2.3. Counting segment types¶
Widget Count takes in input one or more segmentations and
produces frequency tables such as tables 1 and 2
here. To try it out, create a schema such as
illustrated on figure 1 below. As usual,
we will suppose that the Text Field instance contains
a simple example. The Segment instance is configured for
letter segmentation (Regex: \w
and Output segmentation label:
letters). The default configuration of the instances of
Convert and Data Table (from the Data tab of Orange
Canvas) needs not be modified for this example.
Basically, the purpose of widget Count is to determine the frequency of segment types in an input segmentation. The label of that segmentation must be indicated in the Segmentation menu of section Units in the widget’s interface, while other controls may be left in their default state for now (see figure 2 below). Clicking Compute then double-clicking the Data Table instance should display essentially the same data as table 1 here (with possible variations in the order of columns).
Note that checkbox Compute automatically is unchecked by default so that the user must click on Compute to trigger computations. The motivation for this default setting is that table construction widgets can be quite slow when operating on large segmentations, and it can be annoying to see computations starting again whenever an interface element is modified.
To obtain the frequency of letter bigrams (i.e. pairs of successive letters), simply set parameter Sequence length to 2 (see table 1 below).
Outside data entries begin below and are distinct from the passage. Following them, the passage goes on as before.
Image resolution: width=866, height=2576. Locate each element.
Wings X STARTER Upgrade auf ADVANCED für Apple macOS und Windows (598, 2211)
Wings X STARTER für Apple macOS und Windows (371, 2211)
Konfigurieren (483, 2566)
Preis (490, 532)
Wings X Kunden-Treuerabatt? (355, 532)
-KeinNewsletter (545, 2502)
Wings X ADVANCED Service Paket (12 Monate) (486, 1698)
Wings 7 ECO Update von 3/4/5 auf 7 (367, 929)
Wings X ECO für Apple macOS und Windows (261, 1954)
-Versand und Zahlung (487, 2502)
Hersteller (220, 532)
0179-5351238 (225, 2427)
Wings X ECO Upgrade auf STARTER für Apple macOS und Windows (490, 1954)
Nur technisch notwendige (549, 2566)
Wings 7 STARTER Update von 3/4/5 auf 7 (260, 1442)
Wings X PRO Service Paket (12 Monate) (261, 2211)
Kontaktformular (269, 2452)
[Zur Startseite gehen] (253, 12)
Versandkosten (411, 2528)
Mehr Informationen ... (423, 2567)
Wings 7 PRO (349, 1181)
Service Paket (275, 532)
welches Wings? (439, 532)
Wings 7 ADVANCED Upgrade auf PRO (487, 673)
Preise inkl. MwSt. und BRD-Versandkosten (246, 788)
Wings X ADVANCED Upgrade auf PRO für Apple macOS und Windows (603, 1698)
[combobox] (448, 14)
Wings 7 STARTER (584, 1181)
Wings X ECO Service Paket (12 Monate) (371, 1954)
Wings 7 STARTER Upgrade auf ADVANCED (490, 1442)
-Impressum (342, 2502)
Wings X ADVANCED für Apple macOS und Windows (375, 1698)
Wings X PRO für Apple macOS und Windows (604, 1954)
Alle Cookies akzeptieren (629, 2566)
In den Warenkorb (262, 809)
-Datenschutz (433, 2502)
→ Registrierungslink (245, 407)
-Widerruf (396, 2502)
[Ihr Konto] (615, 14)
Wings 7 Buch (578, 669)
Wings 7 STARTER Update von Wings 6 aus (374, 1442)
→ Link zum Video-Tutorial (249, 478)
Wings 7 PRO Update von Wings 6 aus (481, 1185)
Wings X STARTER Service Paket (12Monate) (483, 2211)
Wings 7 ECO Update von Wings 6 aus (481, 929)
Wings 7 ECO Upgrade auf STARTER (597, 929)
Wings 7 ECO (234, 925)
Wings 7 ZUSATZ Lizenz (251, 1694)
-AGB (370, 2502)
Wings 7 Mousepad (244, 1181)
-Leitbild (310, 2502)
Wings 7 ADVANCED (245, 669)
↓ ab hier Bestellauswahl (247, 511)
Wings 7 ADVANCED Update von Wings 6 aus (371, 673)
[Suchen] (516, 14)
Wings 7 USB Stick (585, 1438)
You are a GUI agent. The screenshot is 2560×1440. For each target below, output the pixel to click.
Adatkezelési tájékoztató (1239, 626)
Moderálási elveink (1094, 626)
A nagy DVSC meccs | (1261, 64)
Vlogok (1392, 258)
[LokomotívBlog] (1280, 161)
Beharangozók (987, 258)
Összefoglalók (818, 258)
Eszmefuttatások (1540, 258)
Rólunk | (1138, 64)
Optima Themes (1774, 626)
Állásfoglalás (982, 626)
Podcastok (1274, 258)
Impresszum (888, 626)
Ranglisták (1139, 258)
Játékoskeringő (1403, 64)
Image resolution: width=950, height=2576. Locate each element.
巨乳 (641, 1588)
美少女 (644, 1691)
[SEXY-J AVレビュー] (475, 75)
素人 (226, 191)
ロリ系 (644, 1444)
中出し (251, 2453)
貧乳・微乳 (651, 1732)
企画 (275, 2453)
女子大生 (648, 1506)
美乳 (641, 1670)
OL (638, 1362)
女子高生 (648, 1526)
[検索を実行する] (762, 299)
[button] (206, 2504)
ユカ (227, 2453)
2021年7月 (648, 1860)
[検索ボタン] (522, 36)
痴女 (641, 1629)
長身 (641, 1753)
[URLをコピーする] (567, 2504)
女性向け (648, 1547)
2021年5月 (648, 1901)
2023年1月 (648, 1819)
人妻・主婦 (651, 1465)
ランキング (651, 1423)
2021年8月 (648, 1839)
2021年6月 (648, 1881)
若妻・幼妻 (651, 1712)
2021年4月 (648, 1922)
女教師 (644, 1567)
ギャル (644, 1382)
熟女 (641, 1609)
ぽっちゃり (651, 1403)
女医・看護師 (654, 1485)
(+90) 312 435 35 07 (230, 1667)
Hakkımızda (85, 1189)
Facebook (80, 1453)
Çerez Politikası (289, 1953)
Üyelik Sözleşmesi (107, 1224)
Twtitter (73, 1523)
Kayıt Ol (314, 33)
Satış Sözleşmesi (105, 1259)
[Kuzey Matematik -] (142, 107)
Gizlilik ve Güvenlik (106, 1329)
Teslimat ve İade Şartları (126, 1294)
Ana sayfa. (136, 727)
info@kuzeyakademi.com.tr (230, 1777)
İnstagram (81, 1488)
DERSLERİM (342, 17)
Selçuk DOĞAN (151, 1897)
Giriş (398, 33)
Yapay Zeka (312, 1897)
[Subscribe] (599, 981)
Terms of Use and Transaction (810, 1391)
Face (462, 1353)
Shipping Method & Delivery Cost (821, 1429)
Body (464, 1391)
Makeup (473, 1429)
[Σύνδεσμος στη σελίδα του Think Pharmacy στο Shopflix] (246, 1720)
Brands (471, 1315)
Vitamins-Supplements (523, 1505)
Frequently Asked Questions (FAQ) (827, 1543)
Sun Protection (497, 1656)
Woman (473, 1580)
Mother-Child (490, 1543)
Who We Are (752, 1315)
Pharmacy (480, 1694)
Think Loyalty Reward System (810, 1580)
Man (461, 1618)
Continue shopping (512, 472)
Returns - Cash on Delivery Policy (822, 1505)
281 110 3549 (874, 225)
If the value of this parameter is greated than 1, the string specified in field Intra-sequence delimiter is inserted between successive segments for the sake of readability–which is more useful when segments are longer than individual letters. Note that in this example, word boundaries are not taken into account–nor even known, in fact–which is why bigrams as and ee have a nonzero frequency.
as | si | im | mp | pl | le | ee | ex | xa | am |
---|---|---|---|---|---|---|---|---|---|
1 | 1 | 1 | 2 | 2 | 2 | 1 | 1 | 1 | 1 |